WORK TO DO:
Transcribe the lines of this listing verbatim, preserving their original order and wording.
Start of SUPPLIED MATERIAL
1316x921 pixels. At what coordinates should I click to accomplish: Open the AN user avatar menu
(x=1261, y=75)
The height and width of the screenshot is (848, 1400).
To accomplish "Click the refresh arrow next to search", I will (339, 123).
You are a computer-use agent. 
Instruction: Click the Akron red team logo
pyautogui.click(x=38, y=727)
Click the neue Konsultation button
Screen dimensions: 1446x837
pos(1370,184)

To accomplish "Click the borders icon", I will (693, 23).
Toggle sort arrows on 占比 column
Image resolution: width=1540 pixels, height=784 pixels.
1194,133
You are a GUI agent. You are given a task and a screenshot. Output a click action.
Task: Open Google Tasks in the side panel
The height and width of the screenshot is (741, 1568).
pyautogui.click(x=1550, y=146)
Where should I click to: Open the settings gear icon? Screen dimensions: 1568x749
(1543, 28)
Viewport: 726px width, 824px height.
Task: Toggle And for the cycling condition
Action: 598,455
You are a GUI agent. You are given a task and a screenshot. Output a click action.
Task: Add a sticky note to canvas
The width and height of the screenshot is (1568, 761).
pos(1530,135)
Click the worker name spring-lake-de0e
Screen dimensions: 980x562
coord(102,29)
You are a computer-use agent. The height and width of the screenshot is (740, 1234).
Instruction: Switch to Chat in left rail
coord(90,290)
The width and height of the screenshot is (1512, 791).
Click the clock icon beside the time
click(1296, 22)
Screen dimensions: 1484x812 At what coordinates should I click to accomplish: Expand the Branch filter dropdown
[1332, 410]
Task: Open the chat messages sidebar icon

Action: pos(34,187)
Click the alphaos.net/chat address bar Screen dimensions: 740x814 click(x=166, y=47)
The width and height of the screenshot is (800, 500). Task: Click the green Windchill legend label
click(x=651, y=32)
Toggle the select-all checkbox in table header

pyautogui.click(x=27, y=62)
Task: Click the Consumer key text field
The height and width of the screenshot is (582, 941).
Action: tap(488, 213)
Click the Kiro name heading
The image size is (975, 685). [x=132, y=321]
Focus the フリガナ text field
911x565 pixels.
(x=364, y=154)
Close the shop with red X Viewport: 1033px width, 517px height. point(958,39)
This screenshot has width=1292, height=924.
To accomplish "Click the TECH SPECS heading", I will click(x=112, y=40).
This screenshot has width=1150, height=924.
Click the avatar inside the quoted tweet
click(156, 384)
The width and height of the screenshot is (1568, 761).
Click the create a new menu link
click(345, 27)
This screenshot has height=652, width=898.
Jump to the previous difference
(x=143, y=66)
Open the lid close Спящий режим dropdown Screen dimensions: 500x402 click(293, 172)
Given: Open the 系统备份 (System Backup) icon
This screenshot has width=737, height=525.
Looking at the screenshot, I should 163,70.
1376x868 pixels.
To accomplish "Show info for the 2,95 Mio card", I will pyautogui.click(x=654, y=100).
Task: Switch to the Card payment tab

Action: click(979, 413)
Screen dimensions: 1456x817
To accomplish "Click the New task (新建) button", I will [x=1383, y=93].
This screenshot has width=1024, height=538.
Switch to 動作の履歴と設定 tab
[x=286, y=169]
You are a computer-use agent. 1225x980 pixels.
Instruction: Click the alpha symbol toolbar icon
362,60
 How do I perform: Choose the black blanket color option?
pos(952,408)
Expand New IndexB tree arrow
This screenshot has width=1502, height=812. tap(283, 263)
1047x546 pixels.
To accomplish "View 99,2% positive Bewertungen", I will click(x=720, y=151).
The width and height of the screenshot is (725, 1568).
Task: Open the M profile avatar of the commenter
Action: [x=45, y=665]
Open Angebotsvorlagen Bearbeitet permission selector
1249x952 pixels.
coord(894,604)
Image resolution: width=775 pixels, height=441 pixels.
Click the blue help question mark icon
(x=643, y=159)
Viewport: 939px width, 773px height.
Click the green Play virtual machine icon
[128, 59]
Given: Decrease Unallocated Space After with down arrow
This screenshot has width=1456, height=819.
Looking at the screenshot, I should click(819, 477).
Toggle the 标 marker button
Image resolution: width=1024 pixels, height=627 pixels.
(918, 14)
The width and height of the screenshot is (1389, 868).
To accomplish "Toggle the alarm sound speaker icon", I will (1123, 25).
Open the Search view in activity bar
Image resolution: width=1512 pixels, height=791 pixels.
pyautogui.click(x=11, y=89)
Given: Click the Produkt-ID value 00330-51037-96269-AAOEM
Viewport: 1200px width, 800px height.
End of SUPPLIED MATERIAL
FULL RESPONSE:
1316x921 pixels. At what coordinates should I click to accomplish: Open the AN user avatar menu
(x=1261, y=75)
The height and width of the screenshot is (848, 1400).
To accomplish "Click the refresh arrow next to search", I will (339, 123).
You are a computer-use agent. 
Instruction: Click the Akron red team logo
pyautogui.click(x=38, y=727)
Click the neue Konsultation button
Screen dimensions: 1446x837
pos(1370,184)

To accomplish "Click the borders icon", I will (693, 23).
Toggle sort arrows on 占比 column
Image resolution: width=1540 pixels, height=784 pixels.
1194,133
You are a GUI agent. You are given a task and a screenshot. Output a click action.
Task: Open Google Tasks in the side panel
The height and width of the screenshot is (741, 1568).
pyautogui.click(x=1550, y=146)
Where should I click to: Open the settings gear icon? Screen dimensions: 1568x749
(1543, 28)
Viewport: 726px width, 824px height.
Task: Toggle And for the cycling condition
Action: 598,455
You are a GUI agent. You are given a task and a screenshot. Output a click action.
Task: Add a sticky note to canvas
The width and height of the screenshot is (1568, 761).
pos(1530,135)
Click the worker name spring-lake-de0e
Screen dimensions: 980x562
coord(102,29)
You are a computer-use agent. The height and width of the screenshot is (740, 1234).
Instruction: Switch to Chat in left rail
coord(90,290)
The width and height of the screenshot is (1512, 791).
Click the clock icon beside the time
click(1296, 22)
Screen dimensions: 1484x812 At what coordinates should I click to accomplish: Expand the Branch filter dropdown
[1332, 410]
Task: Open the chat messages sidebar icon

Action: pos(34,187)
Click the alphaos.net/chat address bar Screen dimensions: 740x814 click(x=166, y=47)
The width and height of the screenshot is (800, 500). Task: Click the green Windchill legend label
click(x=651, y=32)
Toggle the select-all checkbox in table header

pyautogui.click(x=27, y=62)
Task: Click the Consumer key text field
The height and width of the screenshot is (582, 941).
Action: tap(488, 213)
Click the Kiro name heading
The image size is (975, 685). [x=132, y=321]
Focus the フリガナ text field
911x565 pixels.
(x=364, y=154)
Close the shop with red X Viewport: 1033px width, 517px height. point(958,39)
This screenshot has width=1292, height=924.
To accomplish "Click the TECH SPECS heading", I will click(x=112, y=40).
This screenshot has width=1150, height=924.
Click the avatar inside the quoted tweet
click(156, 384)
The width and height of the screenshot is (1568, 761).
Click the create a new menu link
click(345, 27)
This screenshot has height=652, width=898.
Jump to the previous difference
(x=143, y=66)
Open the lid close Спящий режим dropdown Screen dimensions: 500x402 click(293, 172)
Given: Open the 系统备份 (System Backup) icon
This screenshot has width=737, height=525.
Looking at the screenshot, I should 163,70.
1376x868 pixels.
To accomplish "Show info for the 2,95 Mio card", I will pyautogui.click(x=654, y=100).
Task: Switch to the Card payment tab

Action: click(979, 413)
Screen dimensions: 1456x817
To accomplish "Click the New task (新建) button", I will [x=1383, y=93].
This screenshot has width=1024, height=538.
Switch to 動作の履歴と設定 tab
[x=286, y=169]
You are a computer-use agent. 1225x980 pixels.
Instruction: Click the alpha symbol toolbar icon
362,60
 How do I perform: Choose the black blanket color option?
pos(952,408)
Expand New IndexB tree arrow
This screenshot has width=1502, height=812. tap(283, 263)
1047x546 pixels.
To accomplish "View 99,2% positive Bewertungen", I will click(x=720, y=151).
The width and height of the screenshot is (725, 1568).
Task: Open the M profile avatar of the commenter
Action: [x=45, y=665]
Open Angebotsvorlagen Bearbeitet permission selector
1249x952 pixels.
coord(894,604)
Image resolution: width=775 pixels, height=441 pixels.
Click the blue help question mark icon
(x=643, y=159)
Viewport: 939px width, 773px height.
Click the green Play virtual machine icon
[128, 59]
Given: Decrease Unallocated Space After with down arrow
This screenshot has width=1456, height=819.
Looking at the screenshot, I should click(819, 477).
Toggle the 标 marker button
Image resolution: width=1024 pixels, height=627 pixels.
(918, 14)
The width and height of the screenshot is (1389, 868).
To accomplish "Toggle the alarm sound speaker icon", I will (1123, 25).
Open the Search view in activity bar
Image resolution: width=1512 pixels, height=791 pixels.
pyautogui.click(x=11, y=89)
Given: Click the Produkt-ID value 00330-51037-96269-AAOEM
Viewport: 1200px width, 800px height.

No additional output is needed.